The Sour Love Story of Private Equity and Bankruptcy
Welcome to the twisted tale of Private Equity (PE) and Bankruptcy. Instead of the ‘happily ever after’ dreams sold to the companies they acquire, we often find an irresistible magnetism towards a bankruptcy court. Bizarre, don’t you think? The journey takes the path of leveraged buyouts, excessive cost-cutting, dwindled investments, leading ultimately to Chapter 11. Yes, you heard it right! Some PE firms now consider bankruptcy, not as a failure, but a shrewd strategy.
Pre-Acquisition Siren’s Call
PE courting commences promising fervent growth and high returns.

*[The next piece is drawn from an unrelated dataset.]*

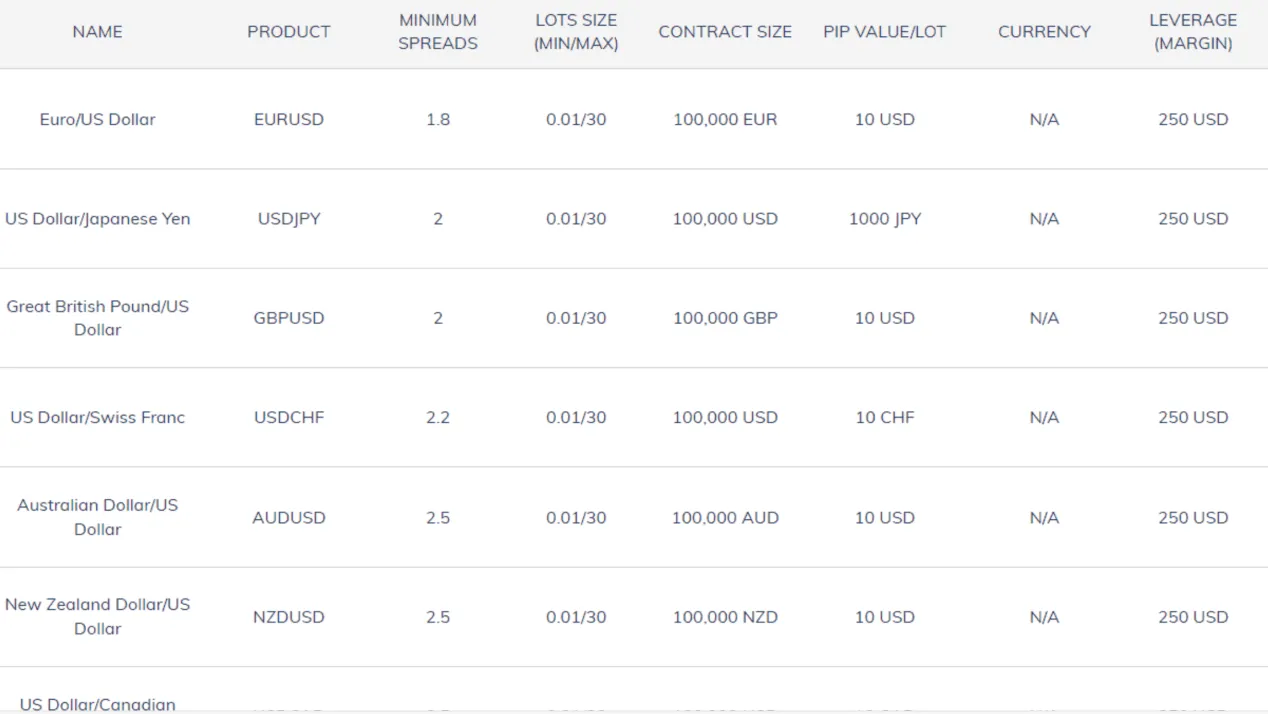Click the CURRENCY column header

1044,32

Invoking the narrative of a powerful capital infusion, operational efficiencies and lust for scale, PE firms attract underperforming companies desperate for salvation.

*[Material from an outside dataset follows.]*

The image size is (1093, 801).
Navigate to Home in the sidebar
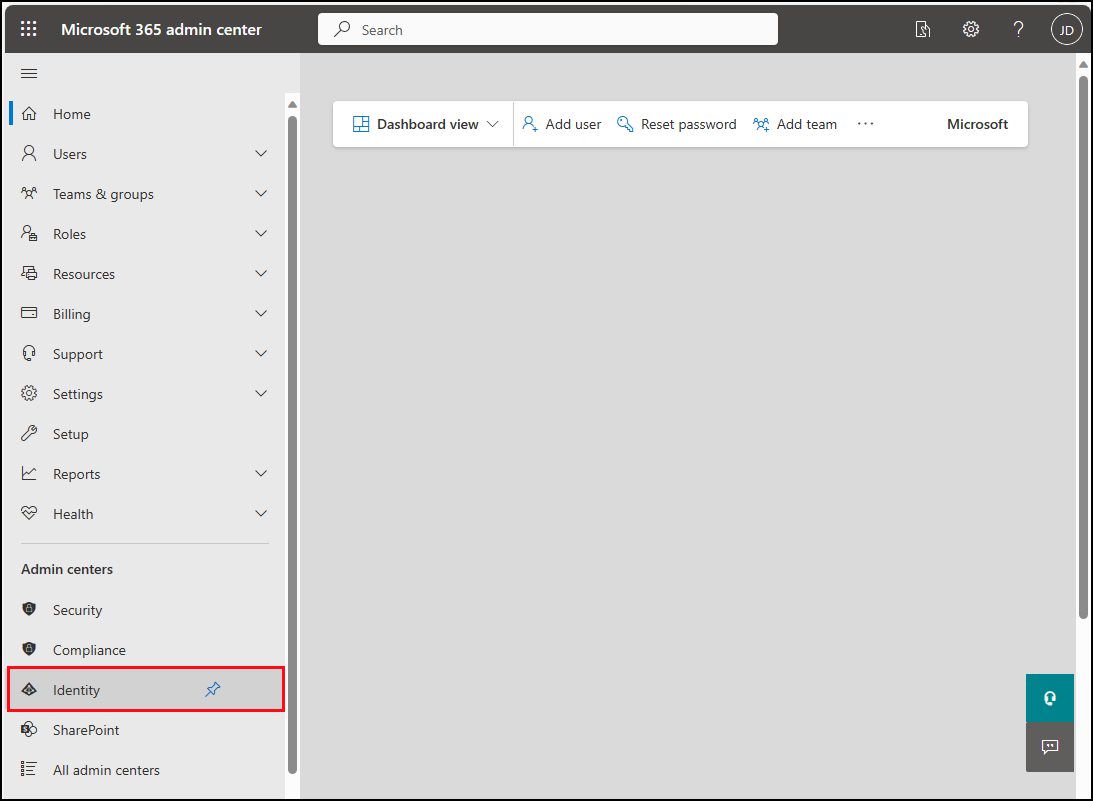click(x=70, y=113)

Bait: The Leveraged Buyout
The opening gambit starts with the leveraged buyout. It’s like buying a Bugatti with the loose coins in your pocket while putting the rest on credit — and somehow convincing the dealer it’s a brilliant idea. Not only does this acquisition spree leverage the company’s assets to secure loans, but it also restricts cash flow from the outset, essentially sending the company into a holding pattern over financial turbulence.

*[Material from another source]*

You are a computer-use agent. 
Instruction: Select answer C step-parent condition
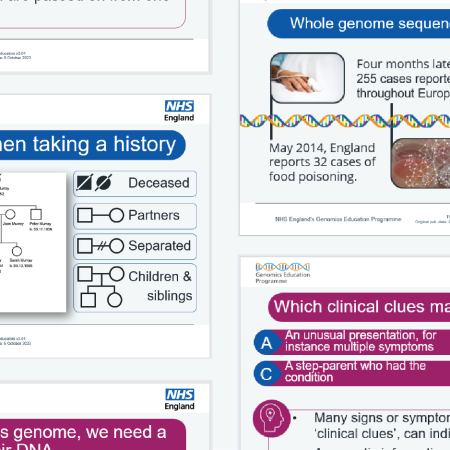point(352,373)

Switch: Financial Engineering
Post-acquisition, our star-crossed lovers (the PE firm and the acquired company) engage in financial engineering. Debt skyrocketing? No worries. Let’s perform a financially toxic dance of sale-leasebacks, dividend recapitalizations, and earnings manipulation.
Endgame: Bankruptcy
Then comes the climax, bankruptcy. Now you may ask, “But isn’t bankruptcy bad?” Of course, bankruptcy is catastrophic for employees, investors, and customers. But for our beloved PE firms, there’s a silver lining.
Bleak Silver Linings
Bankruptcy, quite cynically, provides PE firms a way to walk away without significant damage. Debt obligations — scrapped. Union contracts, long-term leases — terminated. Pensions? Those can be palmed off to government agencies. While these actions look like financial arson to you and me, they are par for the course in bankruptcy proceedings. It’s like a financial Houdini act — using bankruptcy as a way to escape.
Case Study: Toys R Us
Toys R Us, a beloved toy retailer, sold to Bain Capital, KKR & Co., and Vornado Realty Trust for $6.6 billion in 2005, is a potent example. Strapped with $5 billion in debt and pulled into a swirl of interest payments, Toys R Us eventually filed for bankruptcy in 2017. Despite the devastation, the PE firms walked away, having already collected $470 million in fees and interest payments. Leaving behind the carcass of a once iconic brand.
The Graveyard Reeks
As we delve deeper into the world of PE, the stench of financial opportunism starts to linger. So, what’s the takeaway? It’s simple. Private Equity’s love affair with bankruptcy isn’t a rough patch, but a calculated walk towards the guillotine, with giant scissors waiting at the company’s neck.
Bankruptcy, traditionally a state of failure, has extremist capital making a macabre joke of it. And while such tales of financial decadence might make your stomach churn, they reflect a systemic issue in modern capitalism.
Call it cynical, call it sad, but the gallows humor is deafening: How did Private Equity learn to love bankruptcy as a strategy? By playing a sophisticated sleight of hand with grave consequences for the players involved.